---- Source

SWI-Prolog / packages-sgml

The SWI-Prolog SGML/XML/HTML parser
4 stars 10 forks source link

Parser does not correctly parse empty comments #25

Closed thetrime closed 5 years ago

thetrime commented 5 years ago

Based on my reading of https://www.w3.org/TR/xml/#sec-comments it would seem that this is a valid (but empty) comment:

<!---->

Since there's just a requirement that we read 0 or more non-hyphen characters (or rather, 0 or more sets of characters which do not comprise two consecutive hyphens) followed by two hyphens and a close bracket.

However, the SGML parser doesn't seem to work this way - instead, when parsing a document like

<!----><foo></foo>

it seems to think the comment is not closed:

?- open_string("<!----><foo></foo>", S), load_structure(S, Term, []).

--------
---- Raw data

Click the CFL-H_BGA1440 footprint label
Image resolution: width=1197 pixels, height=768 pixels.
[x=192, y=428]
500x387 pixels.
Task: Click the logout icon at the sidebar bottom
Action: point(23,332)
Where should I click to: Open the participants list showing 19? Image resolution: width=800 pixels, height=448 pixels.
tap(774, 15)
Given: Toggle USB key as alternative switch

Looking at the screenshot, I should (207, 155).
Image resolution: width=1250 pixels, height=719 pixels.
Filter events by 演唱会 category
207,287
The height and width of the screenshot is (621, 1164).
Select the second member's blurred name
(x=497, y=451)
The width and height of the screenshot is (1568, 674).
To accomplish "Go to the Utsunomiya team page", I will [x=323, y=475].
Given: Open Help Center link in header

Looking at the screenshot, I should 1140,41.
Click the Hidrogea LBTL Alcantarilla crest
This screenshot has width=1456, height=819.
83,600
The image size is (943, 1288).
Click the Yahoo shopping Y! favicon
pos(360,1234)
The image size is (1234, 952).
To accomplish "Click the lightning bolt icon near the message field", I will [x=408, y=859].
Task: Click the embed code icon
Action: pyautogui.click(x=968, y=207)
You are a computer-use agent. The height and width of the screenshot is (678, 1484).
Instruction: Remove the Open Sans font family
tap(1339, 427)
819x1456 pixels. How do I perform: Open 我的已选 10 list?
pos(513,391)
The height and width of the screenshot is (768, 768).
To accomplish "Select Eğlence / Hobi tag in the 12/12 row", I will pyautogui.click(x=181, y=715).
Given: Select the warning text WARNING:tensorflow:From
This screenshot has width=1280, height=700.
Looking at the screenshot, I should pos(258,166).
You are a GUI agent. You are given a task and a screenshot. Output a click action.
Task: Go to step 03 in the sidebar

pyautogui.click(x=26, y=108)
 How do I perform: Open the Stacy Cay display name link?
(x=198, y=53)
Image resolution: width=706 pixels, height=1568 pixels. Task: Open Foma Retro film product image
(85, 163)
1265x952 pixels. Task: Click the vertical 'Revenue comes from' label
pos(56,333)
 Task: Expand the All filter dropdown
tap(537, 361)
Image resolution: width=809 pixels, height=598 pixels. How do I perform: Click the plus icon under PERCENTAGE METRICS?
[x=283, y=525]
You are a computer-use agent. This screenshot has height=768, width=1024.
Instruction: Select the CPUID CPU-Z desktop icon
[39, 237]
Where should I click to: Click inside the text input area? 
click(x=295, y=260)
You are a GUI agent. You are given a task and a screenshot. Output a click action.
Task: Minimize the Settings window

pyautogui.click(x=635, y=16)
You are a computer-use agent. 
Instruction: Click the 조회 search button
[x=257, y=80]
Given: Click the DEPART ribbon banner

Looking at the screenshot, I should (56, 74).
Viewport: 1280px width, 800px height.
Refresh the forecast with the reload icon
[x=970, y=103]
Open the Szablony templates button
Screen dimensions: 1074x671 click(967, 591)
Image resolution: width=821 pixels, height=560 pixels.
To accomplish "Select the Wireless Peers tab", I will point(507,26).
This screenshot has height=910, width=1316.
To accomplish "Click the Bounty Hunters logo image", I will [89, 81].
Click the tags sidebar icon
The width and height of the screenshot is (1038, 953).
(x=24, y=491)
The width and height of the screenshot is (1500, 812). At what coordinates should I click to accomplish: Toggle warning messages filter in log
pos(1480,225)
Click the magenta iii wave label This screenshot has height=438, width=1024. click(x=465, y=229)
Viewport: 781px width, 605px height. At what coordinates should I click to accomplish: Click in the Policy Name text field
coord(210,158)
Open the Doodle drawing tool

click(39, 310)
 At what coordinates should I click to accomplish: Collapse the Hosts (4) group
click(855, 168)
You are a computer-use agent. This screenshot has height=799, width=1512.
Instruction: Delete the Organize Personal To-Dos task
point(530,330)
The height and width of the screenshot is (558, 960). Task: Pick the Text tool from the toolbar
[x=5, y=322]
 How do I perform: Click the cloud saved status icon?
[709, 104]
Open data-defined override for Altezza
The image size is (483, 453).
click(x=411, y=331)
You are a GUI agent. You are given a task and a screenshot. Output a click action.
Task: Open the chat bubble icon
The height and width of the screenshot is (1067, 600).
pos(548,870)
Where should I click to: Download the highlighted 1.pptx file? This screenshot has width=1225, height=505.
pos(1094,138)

--------

→ Given problem:
Write what comes next in the SWI-Prolog bug report on empty comments, picking up right after its last line.

→ Exercise output:
ERROR: SGML2PL(sgml): []:1: Unexpected end-of-file in comment
S = $stream_reference('<stream>(0x7fa9cab6c5a0)'),
Term = [].

This can be corrected pretty easily if we go from S_CMTO directly to S_CMT after consuming a hyphen. Currently we go into some intermediate state S_CMT1, which then immediately moves into S_CMT after consuming (any) character - I'm not sure if there's a motivation for that or if it's just a bug.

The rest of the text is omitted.